LIMINAIRE CSI 123

Il était une fois un Maître…

Le Maître était en peine de confidences et les disciples cherchèrent à apprendre de lui les étapes par lesquelles il avait passé dans sa quête du divin.

« En premier lieu, Dieu m’a guidé par la main, dit-il, jusqu’au Royaume de l’action et je suis demeuré là plusieurs années. Ensuite, il revint et me conduisit au Royaume des afflictions ; je suis demeuré là jusqu’à ce que mon cœur fût purgé de toute attache désordonnée. Ce moment fut celui où je me retrouvai au Royaume de l’amour, dont les flammes ont consumé tout ce qui restait de moi-même en moi. Et ceci m’amena au Royaume du silence, où les mystères de la vie et de la mort se révélèrent à nu devant mes yeux ébahis. »

« Ce fut là l’étape finale de votre quête ? » demandèrent les disciples.

« Non, dit le Maître. Un jour, Dieu me dit : “Aujourd’hui, je t’emmène au sanctuaire le plus intime du Temple, au Cœur de Dieu lui-même.” Et je fus conduis au Royaume du rire. »

Osera-t-on encore soulever une question sérieuse sur la spiritualité, à la suite d’une pareille « histoire » ? Croyons donc fermement que Dieu rit déjà, et pas à peu près, de nous entendre nous demander : y a-t-il un lien étroit, pas simplement accidentel, entre l’humour et la spiritualité ? Peut-on comprendre quelque chose de l’humour à partir de la spiritualité et, en même temps, comprendre mieux la spiritualité à partir de l’humour ?

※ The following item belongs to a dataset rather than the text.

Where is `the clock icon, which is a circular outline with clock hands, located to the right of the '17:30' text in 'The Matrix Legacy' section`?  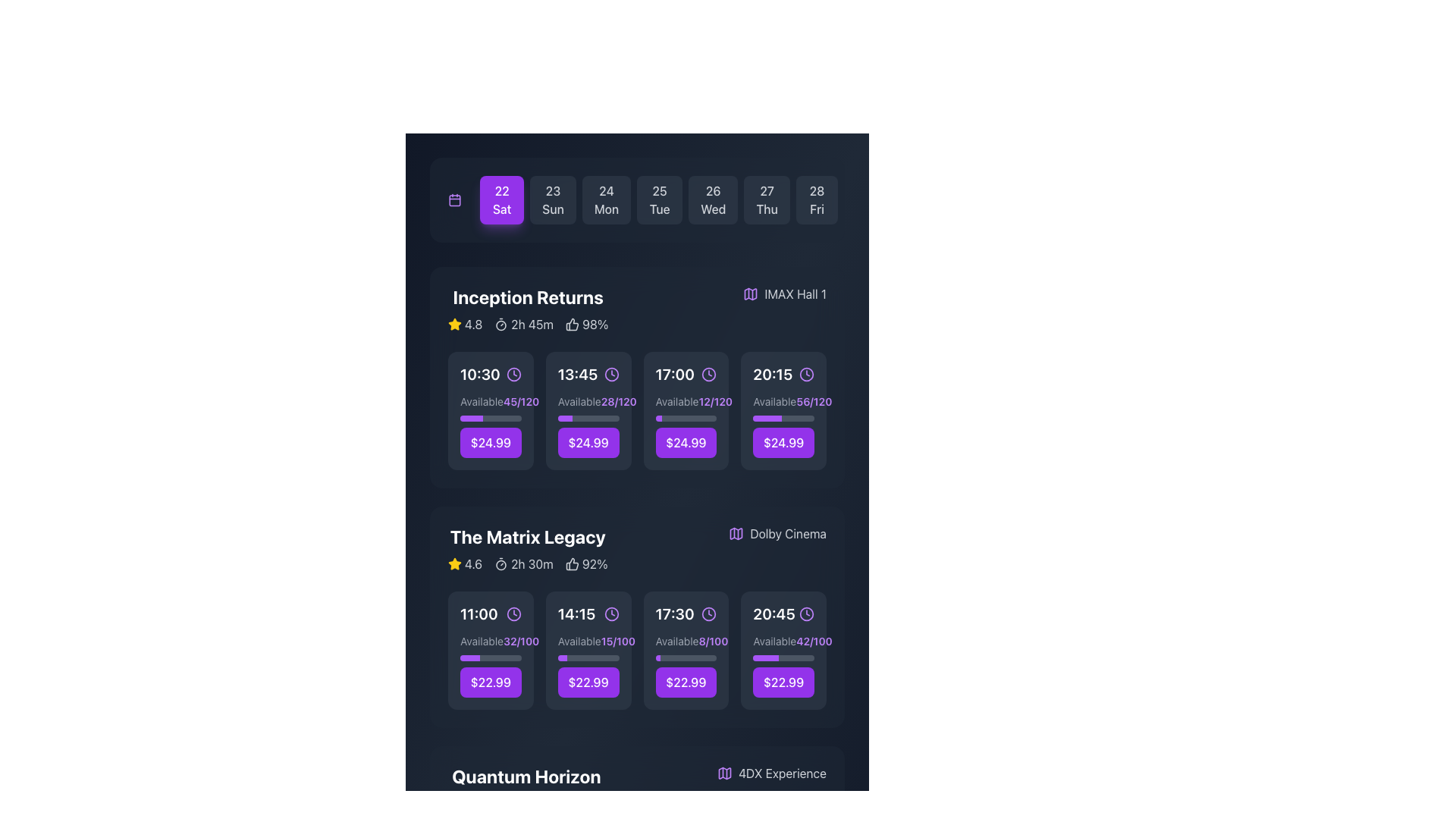
the clock icon, which is a circular outline with clock hands, located to the right of the '17:30' text in 'The Matrix Legacy' section is located at coordinates (708, 614).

Des personnes issues d’horizons divers nous offrent un éclairage à ce propos. Christian Morin le fait du point de vue de la littérature et Daniel Fradette, du point de vue de la psychanalyse jungienne. Jean-Guy Saint-Arnaud complète cette perspective des sciences humaines avec une étude dans laquelle il compare trois discours : l’un, philosophico-religieux, l’autre, psychologique et un troisième, proprement spirituel. René Champagne ajoutera d’ailleurs son grain de sel à ces dernières considérations d’ordre spirituel en mettant en relief la place de l’humour dans divers écrits d’Ignace de Loyola. Mais auparavant, nous aurons abordé la question de l’humour dans les traditions religieuses islamique et juive pour ensuite l’examiner dans les traditions chamaniques des autochtones du Québec ; à cet égard, nous sommes redevables, respectivement, à Touhami-Rachid Raffa, Dovid Lewin et Frédéric Laugrand. La tradition chrétienne ne sera pas oubliée grâce à quelques caricatures de Marc Pelchat.

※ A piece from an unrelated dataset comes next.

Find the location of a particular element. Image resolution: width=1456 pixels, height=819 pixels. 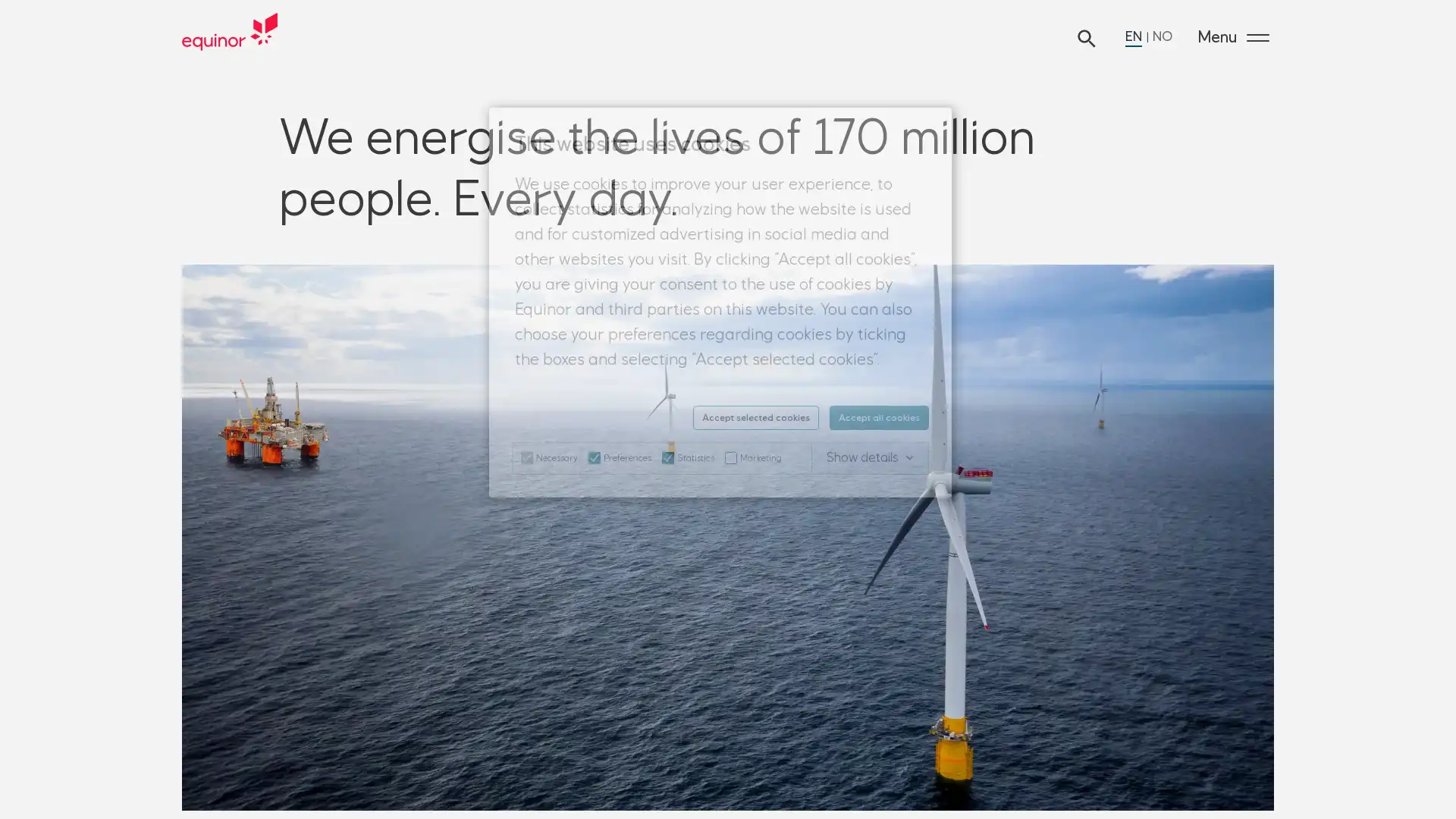

Menu is located at coordinates (1233, 37).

Dans un esprit différent, en écho au Congrès eucharistique international de Québec qui a eu lieu en juin 2008, deux réflexions non moins sérieuses sur l’eucharistie sont présentées par Guy Jobin et Marc Pelchat.

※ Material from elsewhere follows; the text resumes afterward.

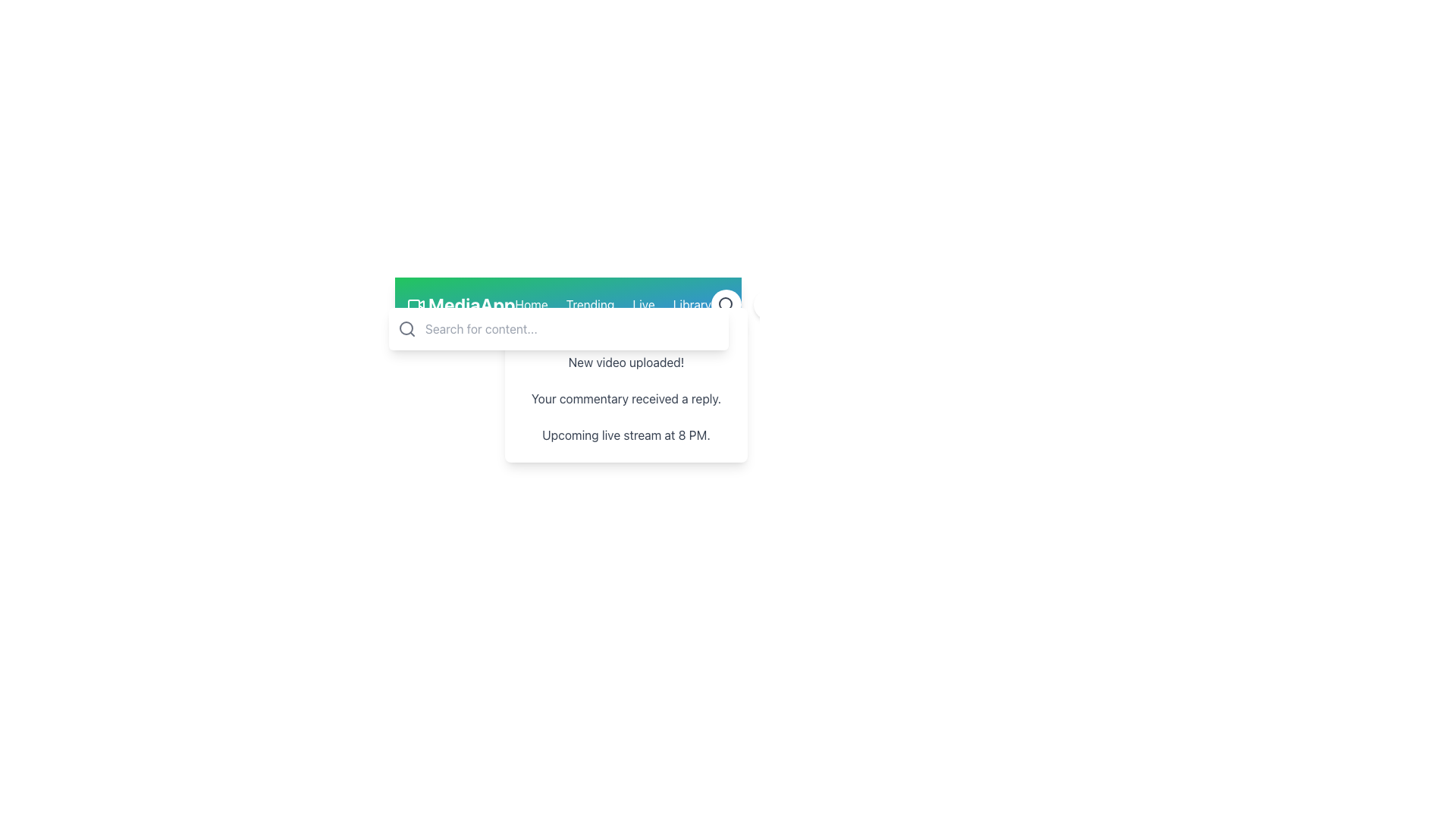  I want to click on the 'Home' navigation link in the navigation bar, so click(532, 304).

Alors, « juste pour rire », pourquoi pas un petit concours, histoire de rendre toujours plus accessible nos Cahiers, qui visent à comprendre la place et le rôle de la spiritualité dans la culture contemporaine ? Nous n’avons pas été en mesure de retrouver la source de l’historiette racontée en ouverture. La première personne qui nous fournira la référence bibliographique exacte de cette historiette se méritera un abonnement d’un an à la revue ou bien deux exemplaires gratuits, à son choix, parmi nos plus récents Cahiers (frais d’expédition exclus dans l’un et l’autre cas).
Mais en deçà de ce concours, souhaitons-nous une lecture – comment dirais-je ? – drôlement profonde et « sérieuse » de toute notre vie. Arrivons-en à une lecture qui dépasse le niveau du « juste pour rire » pour rejoindre celui d’un discours comme pour rire. Car en spiritualité comme en humour sont donnés des rôles par lesquels des situations et des personnes sont « travaillées ». L’humour autant que la spiritualité donnent place à des sujets en d’incessants « déplacements », pour construire des façons toujours nouvelles de se rapporter au monde et aux autres. Et pourquoi pas y inclure le tout Autre… au Royaume du rire ?

Ainsi, on peut bien imaginer le bel enfant Jésus priant instamment Marie, sa mère, de lui montrer enfin son père… naturel ! Juste pour rire… Mais à bien regarder en-dessous des choses drôles, il en va toujours de rapports à considérer ou à réaliser autrement : comme pour rire. C’est certainement le cas de cet enfant Jésus-là… qui a affaire à « l’esprit ».